A writer for Bike Radar says a collision with a driver who was blocking a bike lane has left him angrier than ever about the bicycling culture wars, arguing that we need better infrastructure for bicycling because we don’t have what’s needed to keep us safe.

A Glasgow architecture firm has launched a campaign to gather near-miss data that could lead to rethinking road designs, after a French-American architecture student who worked for the firm was killed riding her bike, less than six months after moving to the city.

London bicycling rates have dropped to near pre-pandemic levels after booming during the Covid lockdowns; advocates blame a return of car traffic, poorly designed bikeways and a lack of government funding.

Former Olympic champion cyclist Sir Chris Boardman called on the government to keep its word, and stick with plans to boost walking and bicycling, after the country’s prime minister complained that drivers feel oppressed.

Bicycle thefts are so bad at one English train station, bike riders are being advised not to use bike racks at the nearly half-million dollar Bike Hub.

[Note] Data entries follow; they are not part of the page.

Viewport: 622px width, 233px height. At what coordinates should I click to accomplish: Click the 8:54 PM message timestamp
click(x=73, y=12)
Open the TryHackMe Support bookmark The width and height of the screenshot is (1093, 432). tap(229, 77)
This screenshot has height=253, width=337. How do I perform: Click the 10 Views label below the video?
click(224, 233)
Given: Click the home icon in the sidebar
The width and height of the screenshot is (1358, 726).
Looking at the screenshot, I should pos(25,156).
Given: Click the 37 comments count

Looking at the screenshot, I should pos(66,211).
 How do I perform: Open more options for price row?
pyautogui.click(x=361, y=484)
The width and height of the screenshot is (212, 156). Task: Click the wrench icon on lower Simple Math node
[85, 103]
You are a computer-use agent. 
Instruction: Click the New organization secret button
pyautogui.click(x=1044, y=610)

A “prolific” British bike thief was convicted after a mother protested outside his home for three days with signs demanding her son’s stolen bicycle back.

A 90-year old man became the oldest person to complete the 1,100-mile ride the length of Britain from Land’s End to John O’Groats; he also finished the ride when he was 75, 80 and 85, so presumably he’ll do it again in another five years.

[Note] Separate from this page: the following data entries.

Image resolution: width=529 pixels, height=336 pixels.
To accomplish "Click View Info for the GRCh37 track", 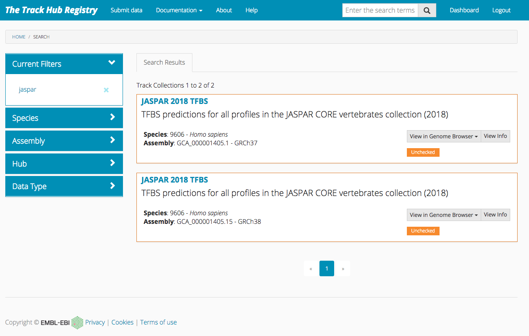I will [x=496, y=136].
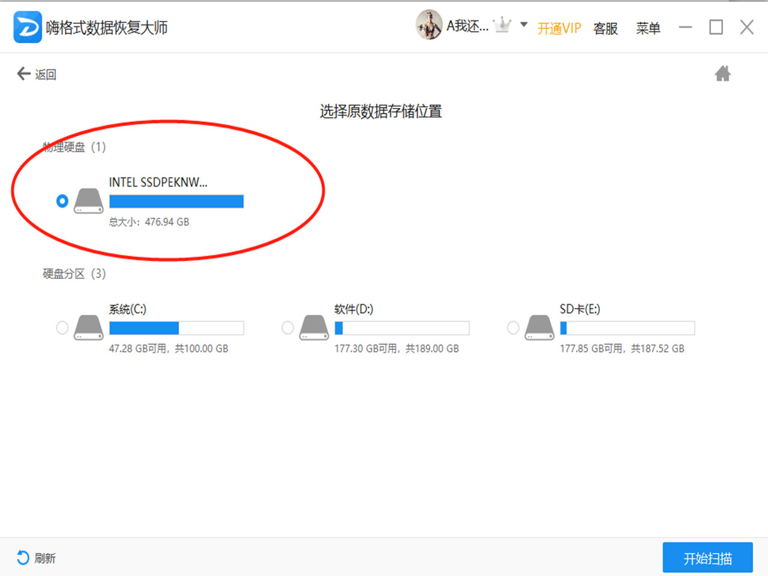Click the VIP crown icon
This screenshot has height=576, width=768.
pyautogui.click(x=503, y=25)
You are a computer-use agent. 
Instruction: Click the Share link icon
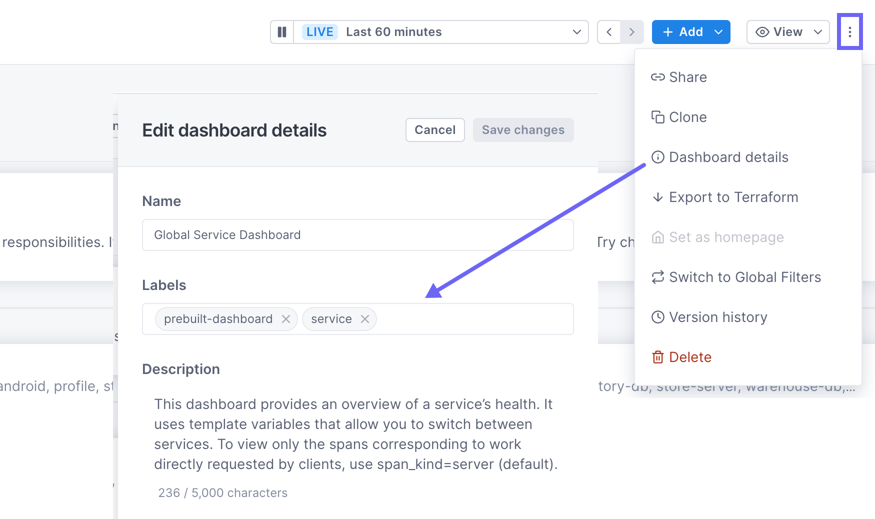tap(658, 77)

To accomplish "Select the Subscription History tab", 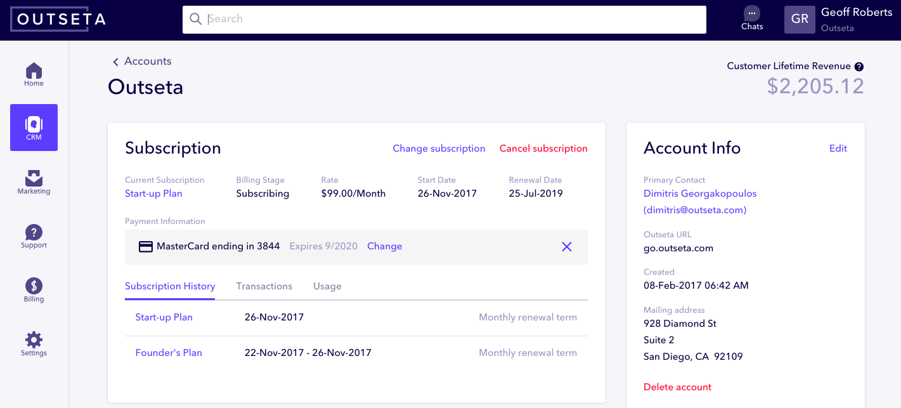I will [x=170, y=286].
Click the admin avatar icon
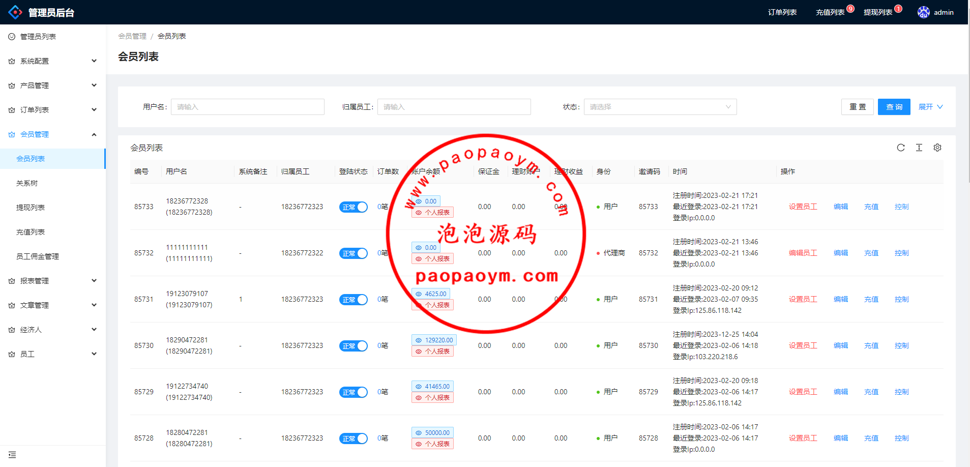The height and width of the screenshot is (467, 970). [923, 12]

Formerly car-choked Paris is now experiencing bicycle traffic jams as the mayor’s emphasis on the 15-minute city and expanded bikeways are getting more Parisians out on bicycles. Which should be a hint to both the US and Britain. But probably won’t. 

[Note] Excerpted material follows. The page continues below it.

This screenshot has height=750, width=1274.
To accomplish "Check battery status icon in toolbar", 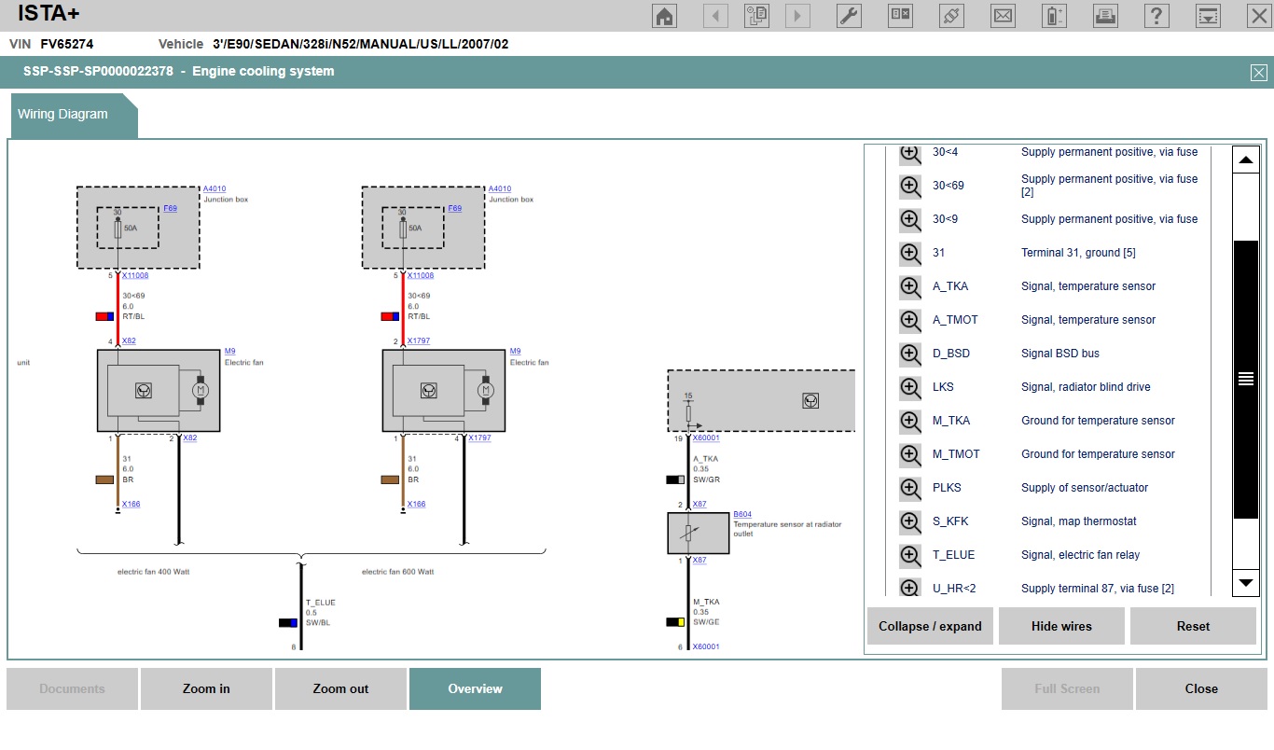I will 1054,16.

The Netherlands redesigned a highway to make it safer and greener, including three new 3D-printed bike bridges.

A Berlin, Germany website says the city’s car-centric government has begun rolling back bike infrastructure, as bicyclists fear they’ll be driven off the roads, literally and figuratively.

Ebike sales are booming in Germany, where even automakers are embracing their role in the future of transportation.

Bike Radar looks at Germany’s StVZO bike light regulations, which require bike lights to remain steady and unblinking, and focused downward to avoid blinding other road users.

That’s more like it. Thousands of protestors shut down four key intersections in Milan, Italy, effectively bringing the city to a halt to demand safer conditions for cyclists and pedestrians. Meanwhile, Milan is now requiring blind spot sensors on buses and large trucks in an effort to reduce bicycling and pedestrian deaths.

Hyderabad, India has opened the country’s first solar panel-topped cycle track, with three covered bike lanes covering more than 14 miles.

Once again, the observance of Yom Kippur turned Israel’s roadways into the world’s largest open streets event.

An 84-year old Indian man built his own ebike using discarded laptop batteries, charged by solar panels on his roof, to ride the 19 miles to his parents home.

A writer for China Daily says the country is looking forward to becoming a safer, faster kingdom of bicycles, harking back to its not-too-distant bicycling past.

 

Competitive Cycling

Rumors are flying that Apple will be the next title sponsor of the Jumbo-Visma cycling team. Or maybe Amazon.

In a shameful report from the pro peloton, a quarter of female professional cyclists don’t receive any income.

 

Finally…

Apparently, royalty is no protection from dangerous drivers. That feeling when you find a bicycle carved into an ancient temple built 2,000 years before they were invented.

And when you’re riding your bike holding an open Natty Light in one hand, try to avoid hitting the side of a moving Home Depot truck.

………

A special thanks to Matthew R, Janice H, Steve F, Diane T and our anonymous correspondent for their generous donations to mark my birthday last month, and/or offer support for my vision and diabetic issues, all while helping to bring all the best bike news your way today. 

Normally, I’d add “and every day,” but considering my recent track record, we’ll let that slide for now. 

………

Be safe, and stay healthy. And get vaccinated, already.